"Hands Clean" is a song recorded by Canadian singer-songwriter Alanis Morissette, for her fifth studio album, Under Rug Swept (2002). It was written, composed, and produced by Morissette and released as the album's lead single in January 2002. It features a shuffling, largely acoustic-rock framework. Lyrically, "Hands Clean" caused controversy, since it is reportedly the singer's recollection of a forbidden sexual relationship she shared with a much older man when she was approximately 14 years of age.

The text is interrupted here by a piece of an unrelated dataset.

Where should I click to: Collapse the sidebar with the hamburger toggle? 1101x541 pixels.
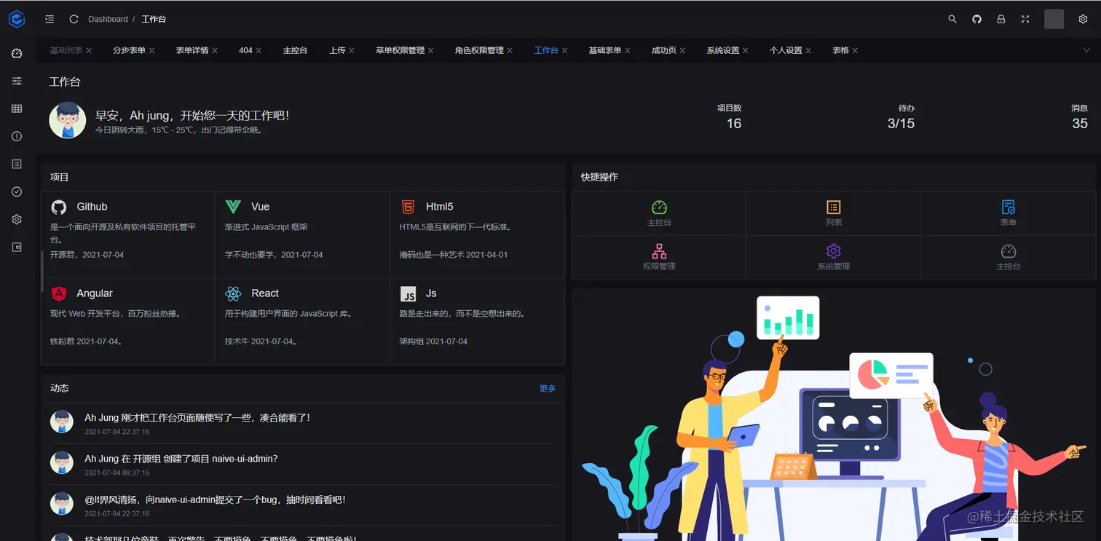(x=49, y=19)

The song received generally positive reviews from music critics, some of whom immediately chose the track as an album standout compared to some of her previous material. "Hands Clean" did well on the music charts, reaching number 23 on the US Billboard Hot 100 and number three on the Billboard Adult Top 40. It topped the charts in New Zealand and Canada, where it became her sixth and most recent number-one single. An accompanying music video was released in 2002 for the single.

Background and release
After Supposed Former Infatuation Junkie – the 1998 follow-up to her 1995 breakthrough Jagged Little Pill – Morissette joined MTV for an unplugged album, released in 1999. Subsequently, she neither wrote nor composed for a few months, before developing a new album, through 2000 and 2001. During that period, she acknowledged she had learned, "That men in positions of power were not to be entirely trusted with my body and soul just because they were older than me."

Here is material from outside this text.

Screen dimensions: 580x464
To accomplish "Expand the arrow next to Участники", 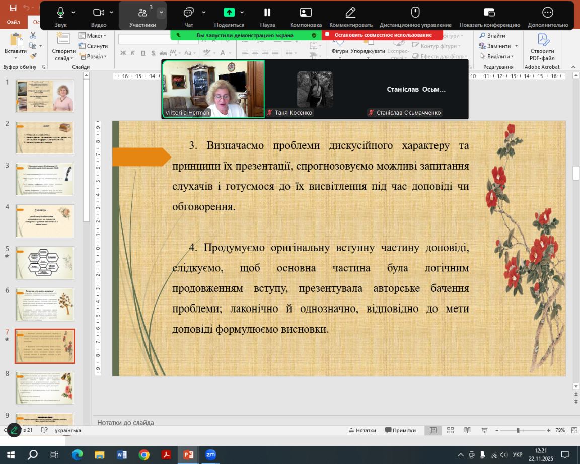I will tap(161, 12).
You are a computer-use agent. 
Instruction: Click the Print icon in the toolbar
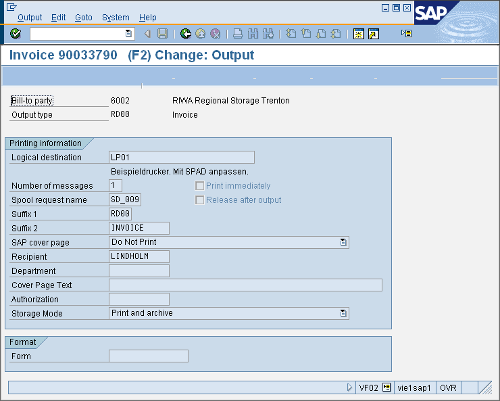tap(238, 34)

According to Jennifer Vineyeard of MTV News, the new album's topic was "love, sex, cruelty – with the added vantage of years spent growing up and getting over the man who vexed her so." Morissette wrote, composed, and produced Under Rug Swept by herself, claiming to have been inspired by events in her life, such as a break-up with her boyfriend and her contract renegotiation with Maverick. "I started writing alone," she said, "and within the first week I'd written seven songs. So it was all really fast and accelerated, and I think 'Hands Clean' was maybe the tenth song that I wrote and I just wrote it with a guitar in a room."

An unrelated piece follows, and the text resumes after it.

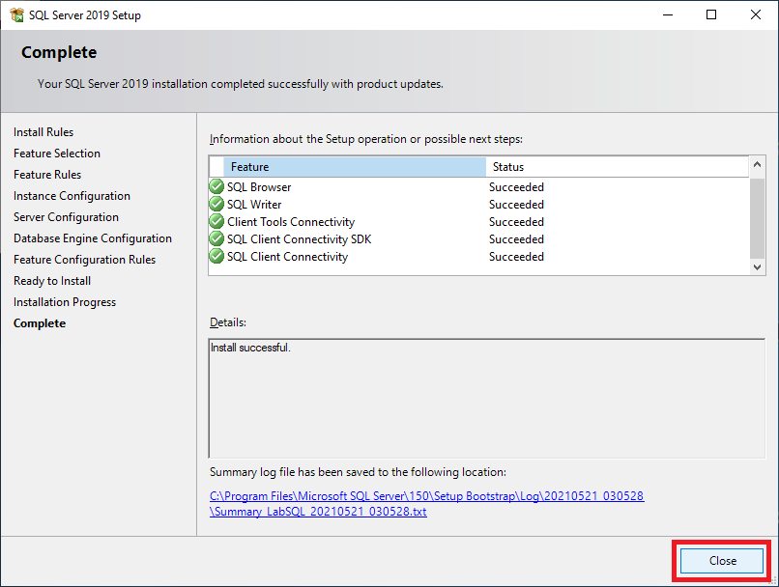Minimize the SQL Server Setup window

Of the 27 songs written for the album, "Hands Clean" was picked to be the first single and was released on 8 January 2002. Before its official release, the song debuted on German radio on 24 December 2001.

Composition and lyrical content
"Hands Clean," written, composed, and produced entirely by Alanis Morissette, features a shuffling, largely acoustic-rock framework and a "pure-pop" hook. It is written in the key of G major, with a moderate tempo of 96 beats per minute. The introduction follows the chord progression of C–D–G/B–C that repeats throughout the song except for the bridge that is Em-C-G-D two times. Morissette's vocal range spans from the low-note of G4 to the high-note of G6. 
The narrative voice of the song alternates; the verses are written from the presumed viewpoint of the other person in a relationship, an older man talking to a younger lover ("If it weren't for your maturity none of this would have happened/If you weren't so wise beyond your years I would've been able to control myself" [...] "I know you depend on me like a young thing would to a guardian/I know you sexualize me like a young thing would and I think I like it"), whereas the chorus and bridge represent her own feelings ("We'll fast forward to a few years later/And no one knows except the both of us/And I have honoured your request for silence/And you've washed your hands clean of this").

Lyrically, "Hands Clean" explores a past relationship and how its effects linger. Jon Pareles of Rolling Stone went further, writing that the song is about "an apparently matter-of-fact reminiscence of underage sex with a music-business mentor, an affair 'under rug swept.'" However, he commented that the song holds not a hint of Lolita guilt, forbidden passion, or resentment compared to her furious take on the same situation in "Right Through You" on Jagged Little Pill. Website Jam! Music dug deeper, writing that it "tells the story of her attempts to come to grips with an intergenerational affair that started when she was as young as 14," a statement also made by other critics. In an interview for Q Magazine, Morissette confessed, "The grudge I hold is against myself for having been quiet for so long [...] I've covered his ass for so many years. So now it's almost like ... I wanted to liberate myself from not beating myself up any longer. It's almost irrespective of his involvement now; it's more about me and my relationship with my own past."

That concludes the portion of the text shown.